COM 250 -02 (23066) and -03 (21286) Introduction to Electronic Mass Media
Steven Alan Carr, Ph.D.
Course Syllabus
Fall 2004

Course Content and Goals

Building upon COM 250, this course teaches you how to become literate in the analysis of mediated texts, and how mediated representations create meaning.  Thus, the course objective is for you to demonstrate literacy in analyzing the techniques and various codes used in mediated texts.

Prerequisites and Intended Audience

Although there are no prerequisites for this course, it is assumed that students have taken or are currently enrolled in COM 250 Mass Communication and Society. The intended audience consists of freshmen and sophomore Communication majors in the Media and Public degree track, as well as anyone seeking General Education credit in Area IV Humanistic Thought.


The required reading for this course, on DVD-ROM, will be James Monaco’s How to Read a Film: Text and DVD.  This is a DVD-ROM bundled with a book.  Since some people prefer to read from a bound volume, the book is provided for your convenience.  However, you are responsible for all material for each assigned reading included in the DVD-ROM.  This includes any pictures, diagrams, audio, and video.  For additional readings available on the DVD-ROM, you are responsible only for those listed in the course schedule below.  Please check for information on where to purchase, how much this item typically costs, the minimum requirements for your computer, and other questions you might have.  An order for the bundled DVD and book was placed with Follett’s on 17 Oct 2004.

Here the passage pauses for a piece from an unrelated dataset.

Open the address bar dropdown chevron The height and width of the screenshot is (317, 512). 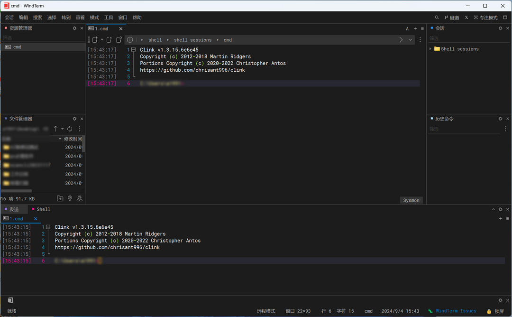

You are responsible for making arrangements to access the DVD-ROM on a computer that has a working DVD drive.  DVD drives have been installed in the NF B73 computer lab.

Course Requirements

The normal schedule for reading assignments will be between 30-60 pages per week. Consequently, one of your primary responsibilities will be to prepare for each week’s reading by completing assigned readings before Tuesday’s class meeting. To that end, there will be fifteen (15) online quizzes worth 100 points each, due before class on the assigned date at 12 PM noon. In addition, you will subscribe to a class listserv (further instructions will be provided). You should check both your email and WebCT on a daily basis for important course announcements. You will participate in ten (10) online discussions worth 100 points each. You will take a midterm and a final. You will be required to write a final, argument driven paper defending your analysis of a particular mediated text. Finally, your participation will be assessed, primarily on the basis of what you do during the scheduled class meeting time, but in general on the basis of what you do as a stakeholder to help make this class a success.


No incompletes will be given for this course, except in extreme circumstances. If an extreme circumstance does arise, however, you are urged to notify the instructor and propose a workable solution as soon as possible. A workable solution in this case, of course, would include the possibility of an incomplete.


It is expected that all work submitted is the original work prepared specifically for this course by the student whose name appears on it.


Fifteen (15) online quizzes worth 100 points each for a total of 1500 points will be available for a 24 hour window before the date of an assigned reading, and due before 12 PM (noon) on that date. You may use your textbook and notes, but you will have a maximum of 30 minutes to take each quiz. Quizzes will consist of ten (10) multiple-choice questions. You will take these quizzes online. Once you open the quiz and see the questions, you must answer at least 6 questions correctly on that quiz in order to be eligible to retake it. You may print off the quiz.  However, if you print a hard copy of the quiz to study with it and you do not complete the quiz within 30 minutes, you will receive a grade of zero and you will not have the opportunity for a retake.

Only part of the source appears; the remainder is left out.